## JOB A
Name every running platform or device brand mentioned in the text on grade-adjusted pace below.

## DOCUMENT

Platforms like Strava and COROS offer their own versions of grade-adjusted pace—Strava Premium calculates GAP-adjusted pace after the fact on runs, and COROS watches can display “effort pace” in real-time, which is an individualized version of GAP. Stryd does something similar using their “power” metric.

I don’t know how these closed-source, proprietary algorithms work, nor how accurate they are, but there are not as many advantages as you might think to having massive observational datasets to develop GAP conversions.

In the real world, runners almost never maintain the same effective effort level on hills—typically people run harder (meaning with a higher energy expenditure) on short uphills, slow down more on long uphills, and don’t take full advantage of downhills. The speed they run on a downhill is also affected by how steep of an uphill they just completed! Large databases are “polluted” by these effects, which make it hard to determine the true GAP from observational data alone.

COROS’ effort pace method sounds like it uses heart rate data, which is an improvement, but even heart rate data are plagued by heart rate drift and poor measurement from optical sensors, which tend to be biased in the worst possible way—less reliable the faster you go.

## JOB B
Find each line in the entries that contains the word "footer", with case counting, and copy those lines.

## RECORDS
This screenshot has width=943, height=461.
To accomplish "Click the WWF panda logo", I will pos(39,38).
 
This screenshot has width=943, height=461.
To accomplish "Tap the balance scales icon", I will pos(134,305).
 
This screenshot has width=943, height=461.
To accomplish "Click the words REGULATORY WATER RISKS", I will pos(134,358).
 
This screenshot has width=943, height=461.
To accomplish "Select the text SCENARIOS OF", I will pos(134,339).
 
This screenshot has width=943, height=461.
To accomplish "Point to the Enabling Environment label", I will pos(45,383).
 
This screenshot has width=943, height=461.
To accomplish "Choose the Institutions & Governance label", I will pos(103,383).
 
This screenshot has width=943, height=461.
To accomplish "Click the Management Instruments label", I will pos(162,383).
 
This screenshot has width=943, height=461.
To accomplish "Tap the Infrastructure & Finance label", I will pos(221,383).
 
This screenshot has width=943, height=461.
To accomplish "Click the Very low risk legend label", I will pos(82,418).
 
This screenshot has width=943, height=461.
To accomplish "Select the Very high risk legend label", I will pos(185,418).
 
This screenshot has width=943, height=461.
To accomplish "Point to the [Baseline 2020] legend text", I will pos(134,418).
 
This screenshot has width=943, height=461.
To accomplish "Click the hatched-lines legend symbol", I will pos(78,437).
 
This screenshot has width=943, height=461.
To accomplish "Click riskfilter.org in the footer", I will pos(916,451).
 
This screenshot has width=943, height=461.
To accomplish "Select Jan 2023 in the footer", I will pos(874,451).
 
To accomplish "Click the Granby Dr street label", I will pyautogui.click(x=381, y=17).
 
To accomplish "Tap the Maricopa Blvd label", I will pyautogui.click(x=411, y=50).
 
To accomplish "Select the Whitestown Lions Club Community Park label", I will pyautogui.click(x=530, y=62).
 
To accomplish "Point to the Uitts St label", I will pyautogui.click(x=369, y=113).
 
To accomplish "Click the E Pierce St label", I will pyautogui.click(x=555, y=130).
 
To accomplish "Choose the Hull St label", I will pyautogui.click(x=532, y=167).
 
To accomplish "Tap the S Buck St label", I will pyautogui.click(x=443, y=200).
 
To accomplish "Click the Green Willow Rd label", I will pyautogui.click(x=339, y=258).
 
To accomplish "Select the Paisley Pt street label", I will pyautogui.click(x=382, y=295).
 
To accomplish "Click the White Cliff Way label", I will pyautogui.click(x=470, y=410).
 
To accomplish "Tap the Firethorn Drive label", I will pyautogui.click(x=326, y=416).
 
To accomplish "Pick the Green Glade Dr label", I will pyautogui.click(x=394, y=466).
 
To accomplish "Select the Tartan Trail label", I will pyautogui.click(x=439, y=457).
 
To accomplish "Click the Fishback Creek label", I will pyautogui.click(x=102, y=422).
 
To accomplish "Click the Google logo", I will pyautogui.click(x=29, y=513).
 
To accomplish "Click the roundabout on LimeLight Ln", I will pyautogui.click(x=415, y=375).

## TASK RESPONSE A
Strava, COROS, Stryd

## TASK RESPONSE B
To accomplish "Click riskfilter.org in the footer", I will pos(916,451).
To accomplish "Select Jan 2023 in the footer", I will pos(874,451).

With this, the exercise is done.